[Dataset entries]
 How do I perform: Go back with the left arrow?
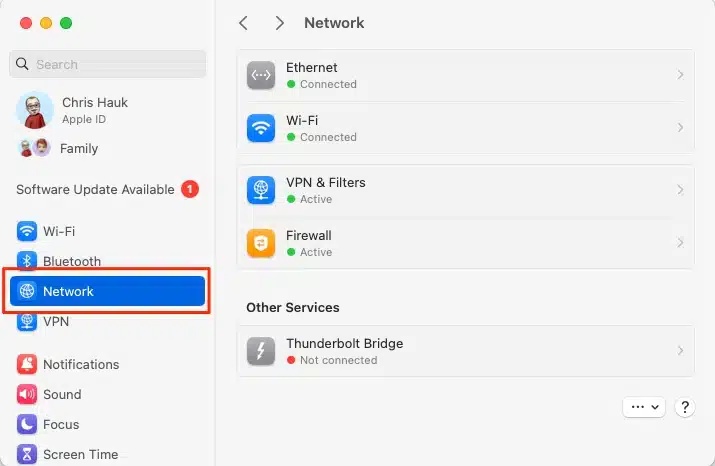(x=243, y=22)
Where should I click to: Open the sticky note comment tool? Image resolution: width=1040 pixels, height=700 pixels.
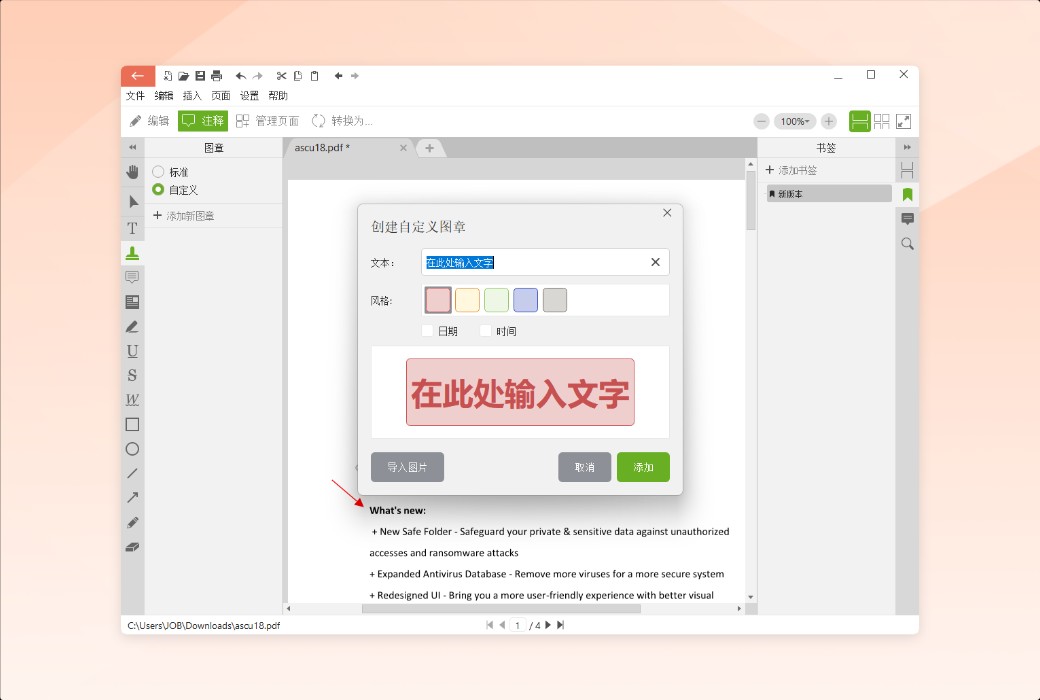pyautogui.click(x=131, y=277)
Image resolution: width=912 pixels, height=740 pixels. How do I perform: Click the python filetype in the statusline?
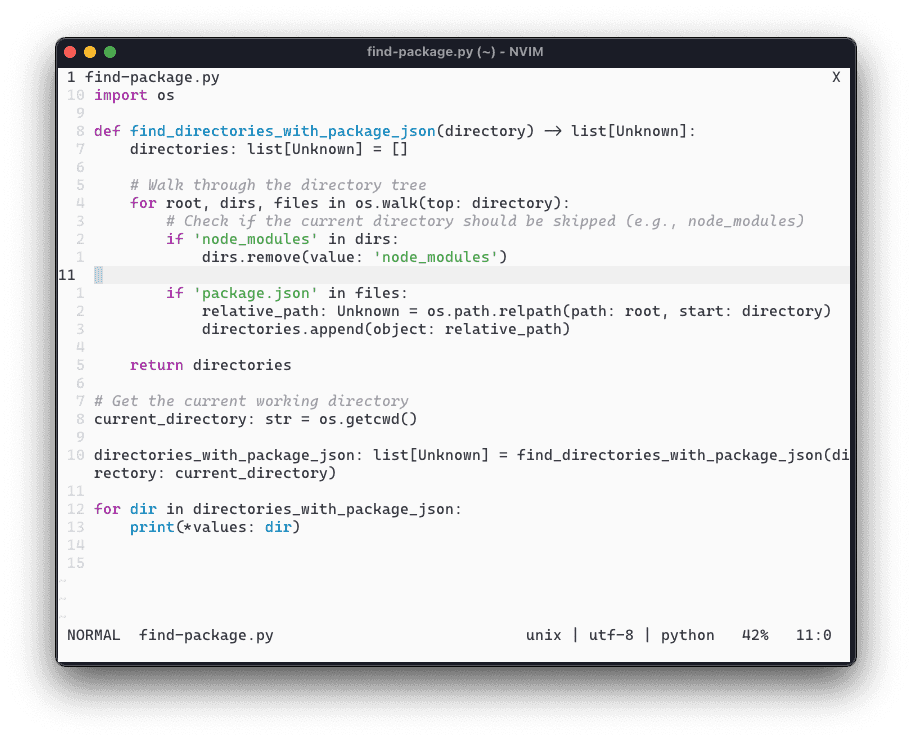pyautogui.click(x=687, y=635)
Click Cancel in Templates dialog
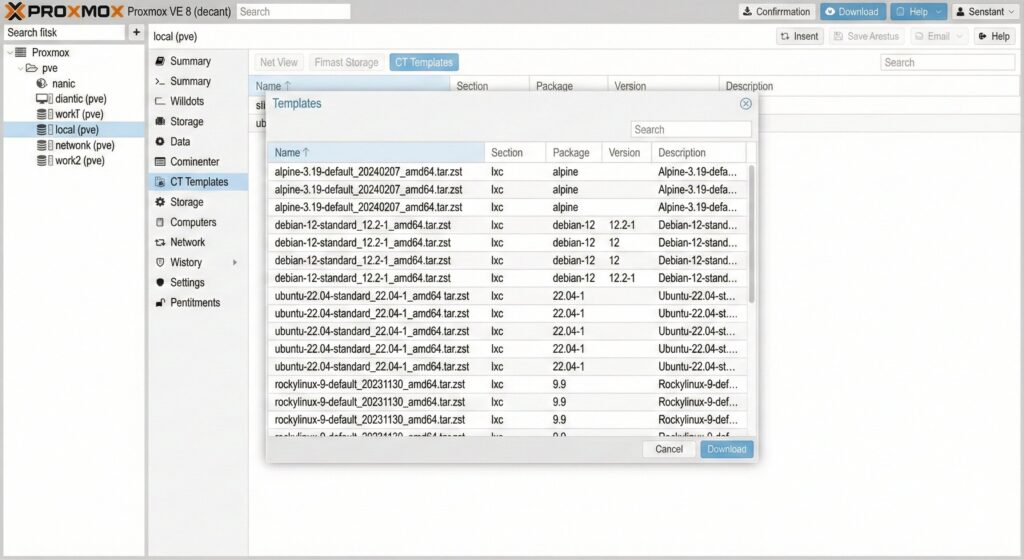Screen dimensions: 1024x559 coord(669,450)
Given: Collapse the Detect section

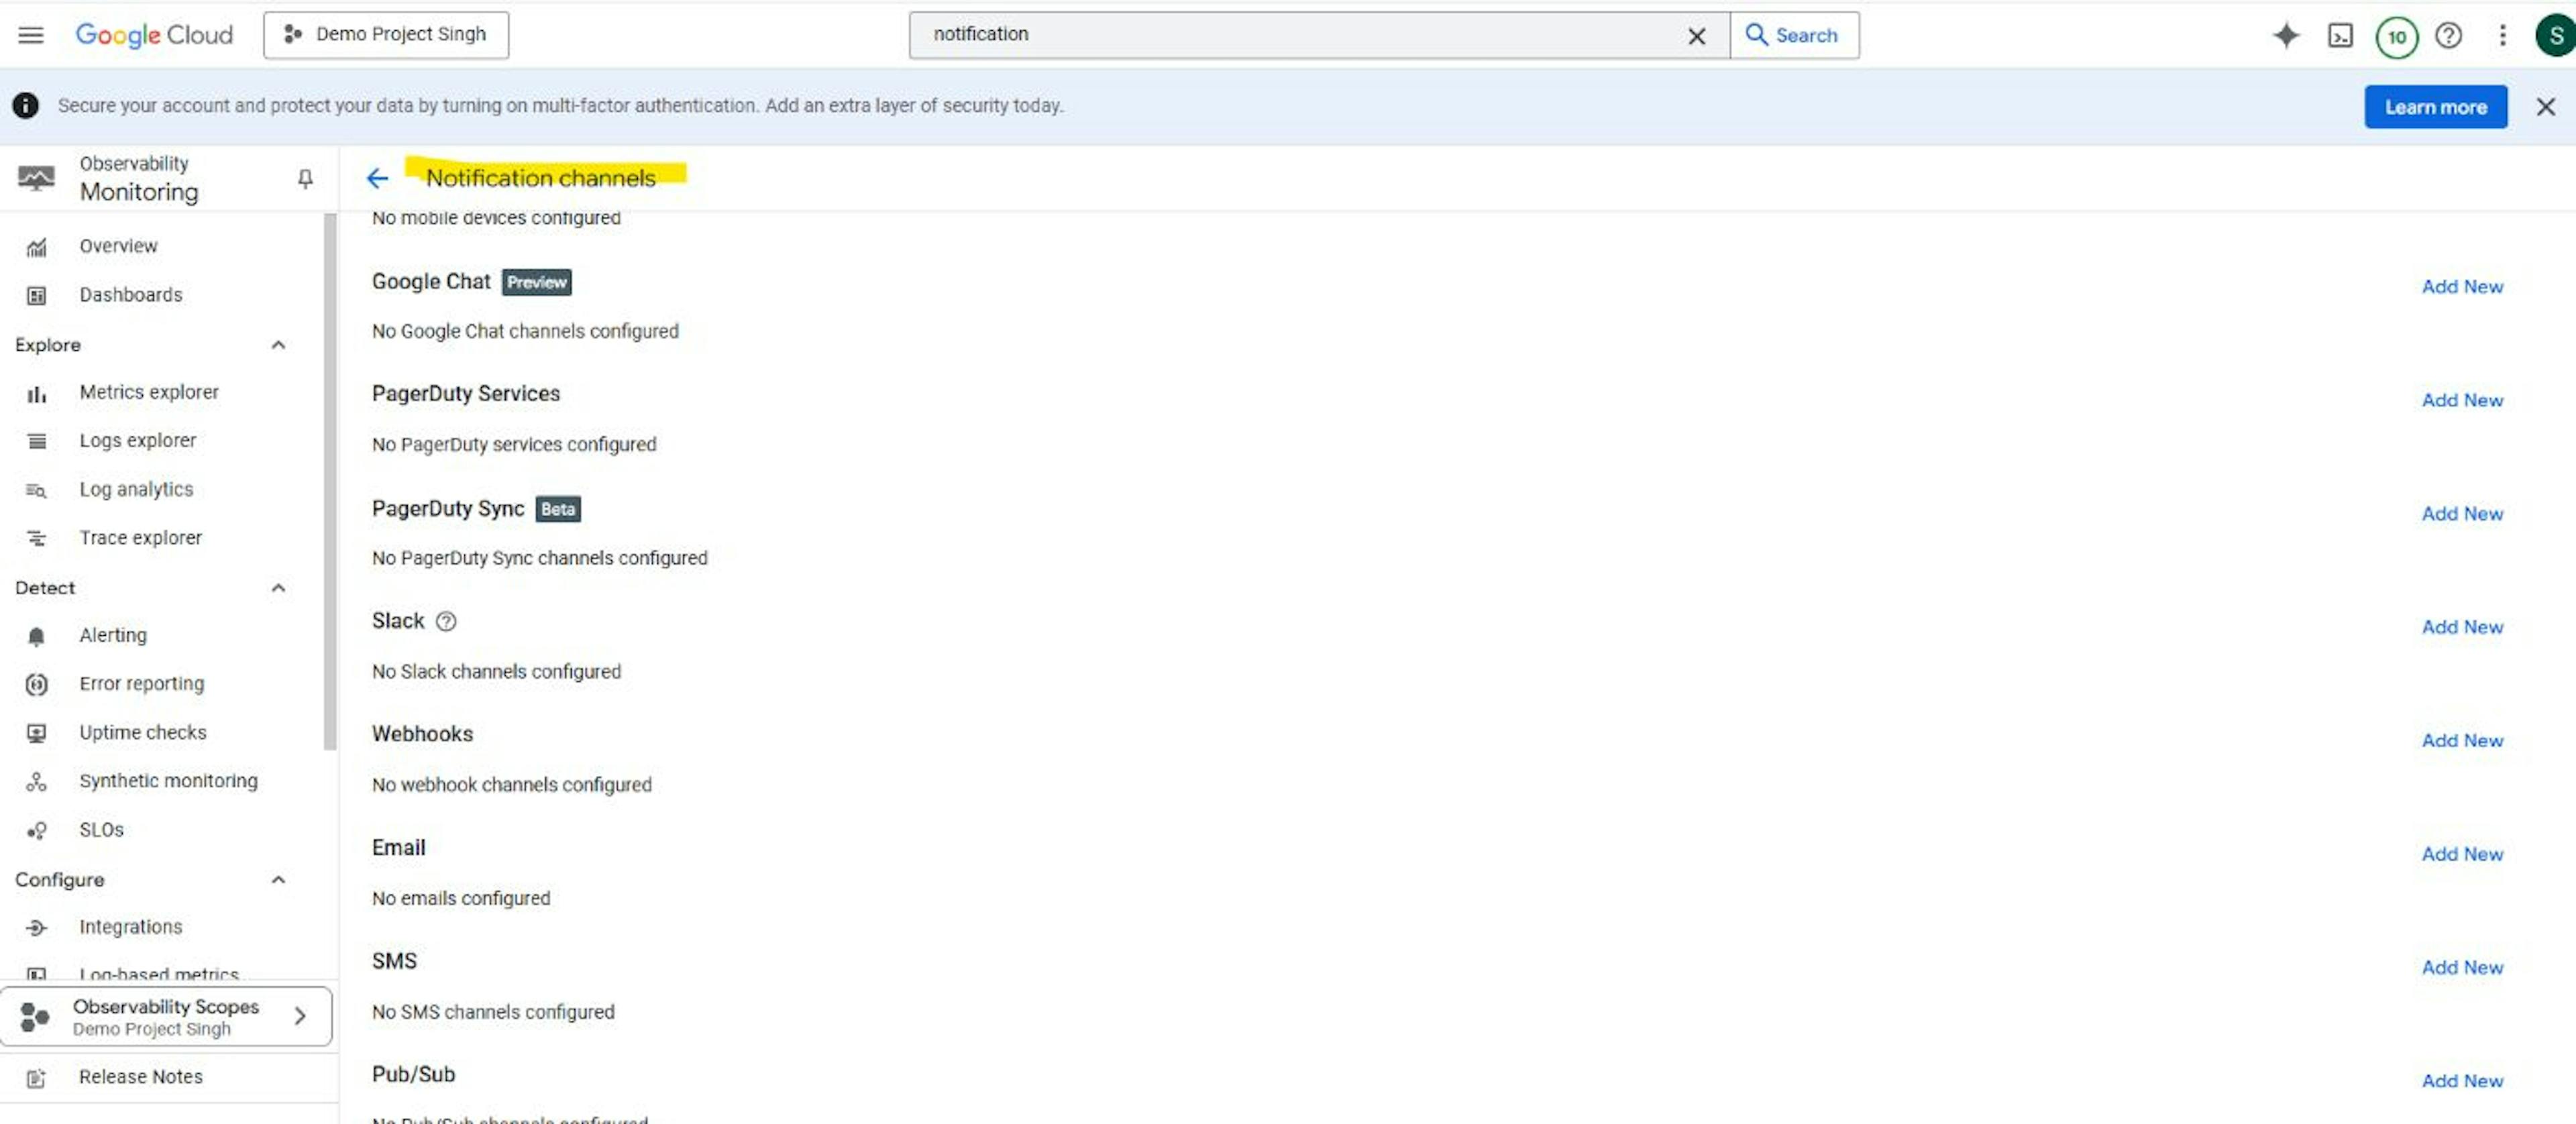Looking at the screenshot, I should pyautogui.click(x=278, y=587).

* Description of the task *
Exclude the images, then output the data above word for word.

* Response area *
 How do I perform: Go back with the left arrow?
(x=243, y=22)
Where should I click to: Open the sticky note comment tool? Image resolution: width=1040 pixels, height=700 pixels.
pyautogui.click(x=131, y=277)
Image resolution: width=912 pixels, height=740 pixels. How do I perform: Click the python filetype in the statusline?
pyautogui.click(x=687, y=635)
Click Cancel in Templates dialog
Screen dimensions: 1024x559 coord(669,450)
Given: Collapse the Detect section

Looking at the screenshot, I should pyautogui.click(x=278, y=587).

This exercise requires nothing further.